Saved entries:
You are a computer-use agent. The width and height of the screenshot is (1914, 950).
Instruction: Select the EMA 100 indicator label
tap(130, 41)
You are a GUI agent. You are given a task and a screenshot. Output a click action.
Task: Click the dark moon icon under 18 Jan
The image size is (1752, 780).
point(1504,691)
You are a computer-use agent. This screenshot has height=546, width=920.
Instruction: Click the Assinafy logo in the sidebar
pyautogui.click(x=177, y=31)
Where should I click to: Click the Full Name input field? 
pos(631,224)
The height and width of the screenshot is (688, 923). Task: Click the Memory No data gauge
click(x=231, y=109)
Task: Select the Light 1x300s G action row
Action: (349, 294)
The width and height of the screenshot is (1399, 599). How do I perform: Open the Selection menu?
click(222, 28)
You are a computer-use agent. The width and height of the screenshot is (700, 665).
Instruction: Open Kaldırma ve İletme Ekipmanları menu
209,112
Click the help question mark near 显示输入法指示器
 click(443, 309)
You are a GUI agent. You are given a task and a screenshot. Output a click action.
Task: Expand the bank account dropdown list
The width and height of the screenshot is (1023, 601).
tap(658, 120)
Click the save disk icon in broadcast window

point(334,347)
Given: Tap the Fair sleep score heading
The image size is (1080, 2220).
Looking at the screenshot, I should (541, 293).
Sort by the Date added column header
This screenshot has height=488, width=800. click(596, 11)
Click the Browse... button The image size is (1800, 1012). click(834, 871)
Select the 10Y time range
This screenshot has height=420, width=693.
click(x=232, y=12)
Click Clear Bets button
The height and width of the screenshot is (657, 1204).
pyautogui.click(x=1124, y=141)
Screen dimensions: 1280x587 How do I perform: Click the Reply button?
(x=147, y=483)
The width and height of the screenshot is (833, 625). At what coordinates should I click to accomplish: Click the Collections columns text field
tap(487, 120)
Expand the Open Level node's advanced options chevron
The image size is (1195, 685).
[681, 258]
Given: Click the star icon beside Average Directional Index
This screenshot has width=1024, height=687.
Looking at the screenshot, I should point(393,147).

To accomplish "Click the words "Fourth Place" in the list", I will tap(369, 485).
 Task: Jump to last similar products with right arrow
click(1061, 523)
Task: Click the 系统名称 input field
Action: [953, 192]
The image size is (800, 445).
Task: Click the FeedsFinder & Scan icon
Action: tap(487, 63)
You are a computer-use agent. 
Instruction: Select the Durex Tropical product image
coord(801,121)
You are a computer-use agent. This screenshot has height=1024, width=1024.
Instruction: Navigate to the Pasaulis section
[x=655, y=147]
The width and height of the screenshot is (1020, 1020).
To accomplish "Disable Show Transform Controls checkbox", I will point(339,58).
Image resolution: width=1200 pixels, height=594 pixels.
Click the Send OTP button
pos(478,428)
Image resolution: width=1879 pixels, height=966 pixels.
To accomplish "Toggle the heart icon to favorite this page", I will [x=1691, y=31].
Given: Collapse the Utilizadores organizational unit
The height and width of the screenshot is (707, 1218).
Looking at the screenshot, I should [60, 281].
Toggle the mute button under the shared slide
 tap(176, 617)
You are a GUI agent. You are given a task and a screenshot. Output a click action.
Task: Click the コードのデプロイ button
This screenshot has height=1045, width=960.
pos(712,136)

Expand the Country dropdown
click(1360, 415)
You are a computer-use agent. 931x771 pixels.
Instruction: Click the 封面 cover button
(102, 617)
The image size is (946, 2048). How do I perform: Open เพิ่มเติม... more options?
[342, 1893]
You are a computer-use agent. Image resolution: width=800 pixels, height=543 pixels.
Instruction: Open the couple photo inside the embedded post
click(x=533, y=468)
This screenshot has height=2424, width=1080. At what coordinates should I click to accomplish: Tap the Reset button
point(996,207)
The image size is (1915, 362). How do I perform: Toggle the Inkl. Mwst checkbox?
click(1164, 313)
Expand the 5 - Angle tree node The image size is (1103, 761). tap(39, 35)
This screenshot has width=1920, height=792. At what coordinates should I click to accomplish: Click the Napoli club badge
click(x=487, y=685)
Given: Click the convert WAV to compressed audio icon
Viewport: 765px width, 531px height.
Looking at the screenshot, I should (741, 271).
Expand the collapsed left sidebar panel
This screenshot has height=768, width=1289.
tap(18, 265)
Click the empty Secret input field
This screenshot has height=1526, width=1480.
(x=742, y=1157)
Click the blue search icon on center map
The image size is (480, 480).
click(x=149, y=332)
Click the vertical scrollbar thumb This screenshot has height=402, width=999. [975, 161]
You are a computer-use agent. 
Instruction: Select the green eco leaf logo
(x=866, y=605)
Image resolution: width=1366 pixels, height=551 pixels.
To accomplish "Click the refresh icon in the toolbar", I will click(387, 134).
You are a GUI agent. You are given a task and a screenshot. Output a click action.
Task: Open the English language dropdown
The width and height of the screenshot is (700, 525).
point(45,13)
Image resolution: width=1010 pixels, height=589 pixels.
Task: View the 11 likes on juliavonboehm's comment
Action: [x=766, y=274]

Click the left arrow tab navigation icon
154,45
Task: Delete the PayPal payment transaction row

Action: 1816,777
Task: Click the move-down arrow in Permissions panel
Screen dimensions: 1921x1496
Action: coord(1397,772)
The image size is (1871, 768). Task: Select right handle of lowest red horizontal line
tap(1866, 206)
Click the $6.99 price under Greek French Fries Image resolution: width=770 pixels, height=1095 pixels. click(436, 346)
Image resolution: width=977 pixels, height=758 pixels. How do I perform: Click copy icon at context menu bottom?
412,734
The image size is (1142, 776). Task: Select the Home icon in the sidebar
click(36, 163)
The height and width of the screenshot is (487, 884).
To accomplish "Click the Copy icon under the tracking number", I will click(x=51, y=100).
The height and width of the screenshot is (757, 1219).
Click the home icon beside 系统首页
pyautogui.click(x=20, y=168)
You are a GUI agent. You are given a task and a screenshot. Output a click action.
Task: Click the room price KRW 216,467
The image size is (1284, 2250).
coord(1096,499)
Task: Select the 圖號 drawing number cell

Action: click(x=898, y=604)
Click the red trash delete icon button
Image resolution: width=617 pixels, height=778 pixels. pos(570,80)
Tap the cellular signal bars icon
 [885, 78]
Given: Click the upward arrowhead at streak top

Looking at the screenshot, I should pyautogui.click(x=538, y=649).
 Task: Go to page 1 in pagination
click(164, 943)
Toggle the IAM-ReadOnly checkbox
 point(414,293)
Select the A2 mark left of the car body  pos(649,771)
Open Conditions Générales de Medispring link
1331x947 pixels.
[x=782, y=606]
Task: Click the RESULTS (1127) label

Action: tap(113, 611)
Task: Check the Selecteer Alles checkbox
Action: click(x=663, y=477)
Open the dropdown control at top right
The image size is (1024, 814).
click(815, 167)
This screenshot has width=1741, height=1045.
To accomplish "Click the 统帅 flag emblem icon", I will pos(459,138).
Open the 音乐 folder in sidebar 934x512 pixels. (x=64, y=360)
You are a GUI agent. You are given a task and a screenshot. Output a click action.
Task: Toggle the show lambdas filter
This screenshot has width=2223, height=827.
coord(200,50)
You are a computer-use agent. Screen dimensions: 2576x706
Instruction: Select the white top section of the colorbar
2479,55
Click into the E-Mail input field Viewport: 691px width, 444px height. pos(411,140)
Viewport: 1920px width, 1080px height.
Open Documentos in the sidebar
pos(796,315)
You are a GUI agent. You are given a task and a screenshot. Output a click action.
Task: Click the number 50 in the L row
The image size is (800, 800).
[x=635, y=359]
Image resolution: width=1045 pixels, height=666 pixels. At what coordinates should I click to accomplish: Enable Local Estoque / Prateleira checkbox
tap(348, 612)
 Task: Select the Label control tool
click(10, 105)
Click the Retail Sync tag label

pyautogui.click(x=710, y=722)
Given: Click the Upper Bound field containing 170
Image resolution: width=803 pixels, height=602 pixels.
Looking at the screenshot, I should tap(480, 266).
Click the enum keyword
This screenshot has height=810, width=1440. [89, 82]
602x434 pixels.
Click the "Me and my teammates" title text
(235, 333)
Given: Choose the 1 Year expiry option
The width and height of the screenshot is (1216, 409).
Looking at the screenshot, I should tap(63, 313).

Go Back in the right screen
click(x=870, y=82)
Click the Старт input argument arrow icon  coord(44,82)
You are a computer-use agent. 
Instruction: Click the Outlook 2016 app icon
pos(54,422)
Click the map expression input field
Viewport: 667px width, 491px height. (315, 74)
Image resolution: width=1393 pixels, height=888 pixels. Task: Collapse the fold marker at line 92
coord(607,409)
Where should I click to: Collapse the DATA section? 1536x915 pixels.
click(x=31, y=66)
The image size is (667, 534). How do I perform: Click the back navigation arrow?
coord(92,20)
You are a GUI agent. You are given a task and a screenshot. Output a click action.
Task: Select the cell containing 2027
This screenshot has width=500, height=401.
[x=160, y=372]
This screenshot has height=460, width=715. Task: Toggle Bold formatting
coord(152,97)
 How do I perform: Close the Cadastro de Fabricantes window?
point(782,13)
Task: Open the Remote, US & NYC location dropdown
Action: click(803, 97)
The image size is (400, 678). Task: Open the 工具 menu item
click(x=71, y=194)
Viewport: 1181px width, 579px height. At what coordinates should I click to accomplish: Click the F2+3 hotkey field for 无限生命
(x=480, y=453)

What you need to do - Find the string "list" in the records, then copy each line where it occurs.

Answer section -
Task: Expand the bank account dropdown list
To accomplish "Click the words "Fourth Place" in the list", I will tap(369, 485).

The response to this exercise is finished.